“Percikan Agama Cinta”: Muhammad SAW, Mata Air Keteladanan Seumur Dunia
Suatu kali sahabatnya mendengar Nabi SAW berkata: “Orang-orang yang saling mencintai karena mengakui kebesaran-Nya, hidupnya akan penuh cahaya, sehingga bahkan para Nabi dan syuhada iri kepadanya.”
JERNIH– Saudaraku,
Coba engkau renungkan kembali secara mendalam. Tentang perjalanan dakwah Nabi Muhammad SAW. Benar, Sang Nabi Cinta itu diakui sangat sukses menyampaikan risalah-Nya dalam waktu relatif-singkat dibandingkan dengan nabi-nabi sebelumnya.
Bayangkan, sosok panutan alam itu hanya perlu waktu 63 tahun, demi misi profetiknya mengubah kaum jahiliyah. Bandingkan, misalnya, dengan Nabi Nuh as. Memerlukan tenggat seribu tahun lebih untuk mendakwahi kaumnya dengan berujung tragis: kegagalan.
Apa rahasia kesuksesan dakwah Sang Matahari Dunia itu?
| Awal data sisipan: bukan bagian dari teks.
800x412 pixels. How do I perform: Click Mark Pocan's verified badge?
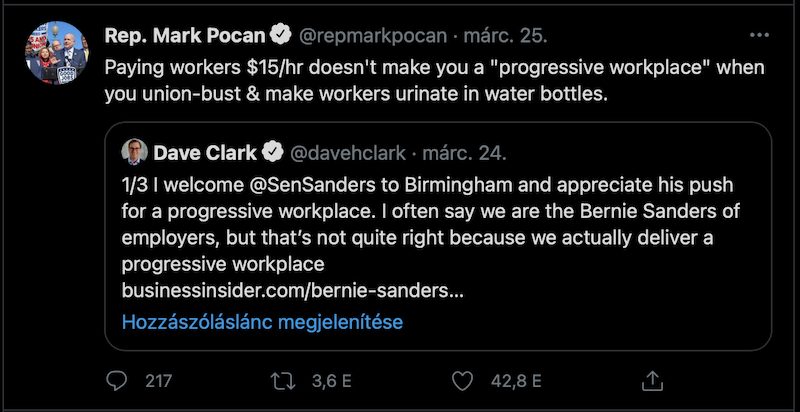tap(283, 35)
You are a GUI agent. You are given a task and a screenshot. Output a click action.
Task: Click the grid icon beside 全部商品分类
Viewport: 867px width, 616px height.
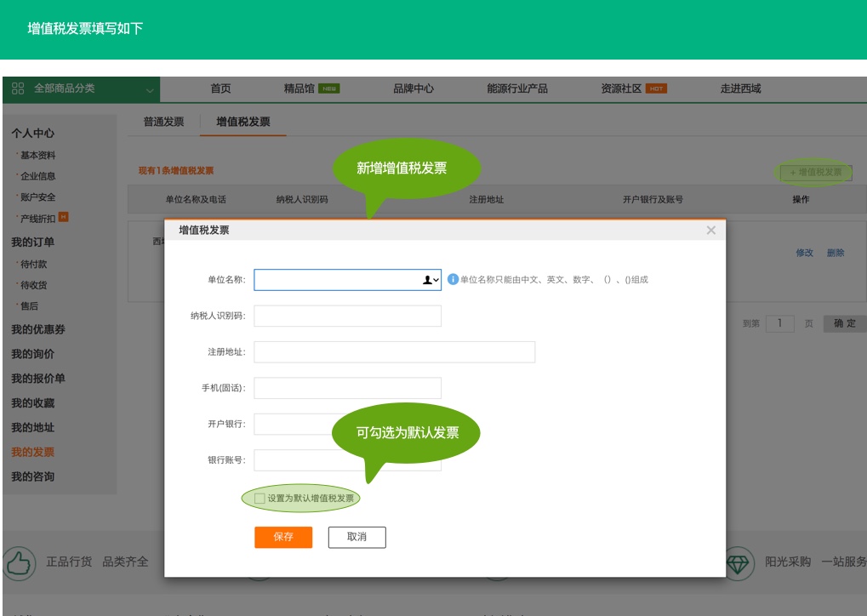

Ternyata kuncinya, tak lain dan tak bukan, adalah cinta. Dalam setiap geraknya selalu melekat sifaf-sifat kasih-sayang, rahman-rahim: memberikan kesejukkan dan kedamaian pada semesta tanpa batas.
Ketahuilah. Muḥammad SAW adalah sosok mulia, yang penuh keagungan budi pekerti. Manusia lembut, murah hati, sopan, santun, beradab, akrab pada sesama, dan sangat mencintai anak-anak. Sehingga, kemuliaan akhlaknya ini patut dijadikan teladan bagi umat manusia sedunia.
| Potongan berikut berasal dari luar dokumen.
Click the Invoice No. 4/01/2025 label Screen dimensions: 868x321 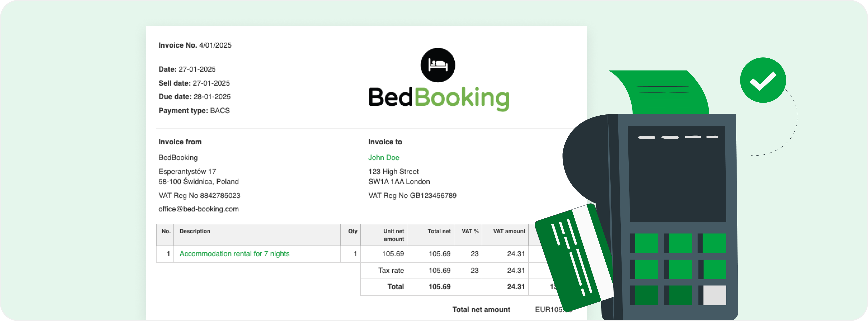(195, 45)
Simaklah. Suatu kali sahabatnya mendengar Nabi SAW berkata: “Orang-orang yang saling mencintai karena mengakui kebesaran-Nya, hidupnya akan penuh cahaya, sehingga bahkan para Nabi dan syuhada iri kepadanya.”
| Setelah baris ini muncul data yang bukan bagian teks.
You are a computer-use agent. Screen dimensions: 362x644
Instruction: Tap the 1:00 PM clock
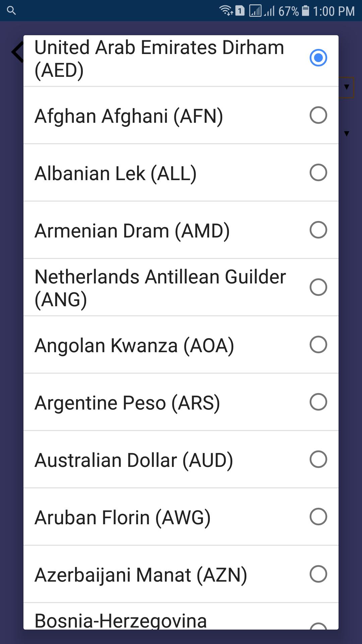334,11
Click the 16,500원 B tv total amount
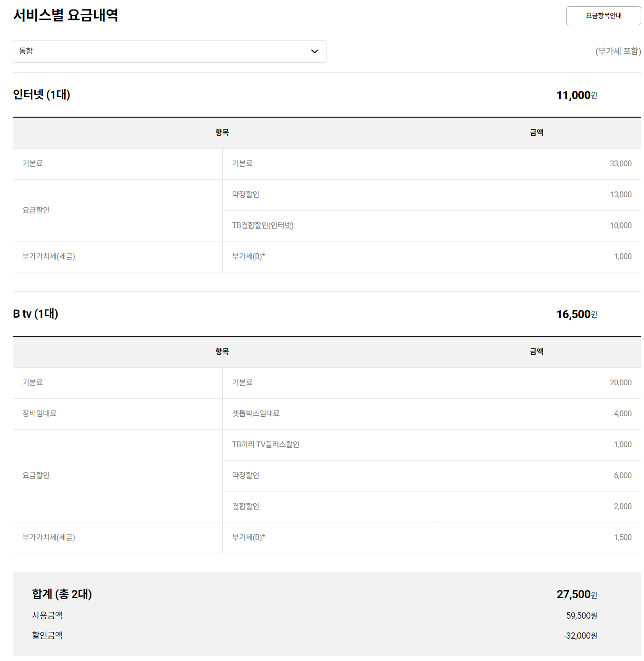Screen dimensions: 644x661 pos(576,314)
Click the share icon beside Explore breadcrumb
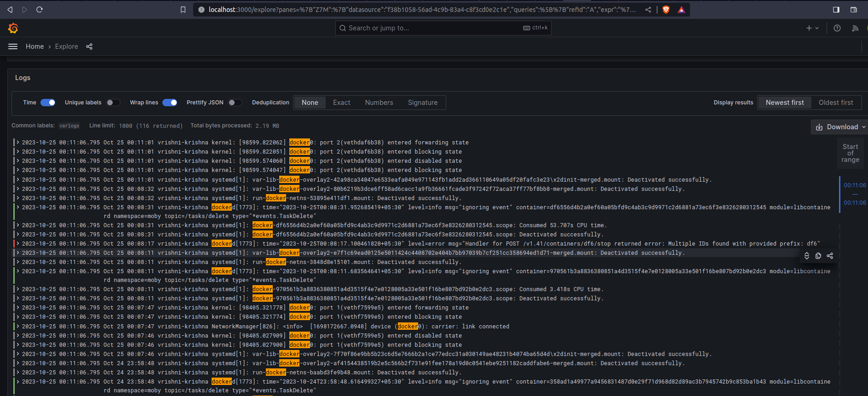Viewport: 868px width, 396px height. (x=89, y=46)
Memang, “Tak akan masuk surga, kecuali kalian saling mencinta”, begitu dinasihatkannya. Biografinya penuh dengan kisah-kisah fantastis yang mendemonstrasikan sifat penuh cinta-kasih seperti itu. Sangat menggetarkan hati. Mengajarkan pada penghuni langit-bumi mengenai makna kearifan hidup tanpa kebencian.
Tapi sayang, cerita hidup Nabi Muḥammad SAW dalam sirah nabawi cenderung dipenuhi dan didominasi kisah-kisah peperangan; seolah pekerjaan beliau itu hanya berperang melulu. Di sekolah, madrasah, majelis taklim, masjid, surau atau bahkan di jalanan, peperangan itu terasa begitu melekat dalam jiwa khalayak. Ini tentu mesti engkau luruskan.
Sadarlah. Jika dikalkulasi, karier kenabian Nabi Muḥammad SAW itu kira-kira 23 tahun, atau sekitar 8.000 hari. Dalam sebuah penelitian, jumlah hari di mana Nabi berperang—mulai dari persiapan, dan lain sebagainya—disebutkan bahwa hari yang paling “boros”, di dalamnya banyak Nabi melakukan peperangan, adalah 800 hari.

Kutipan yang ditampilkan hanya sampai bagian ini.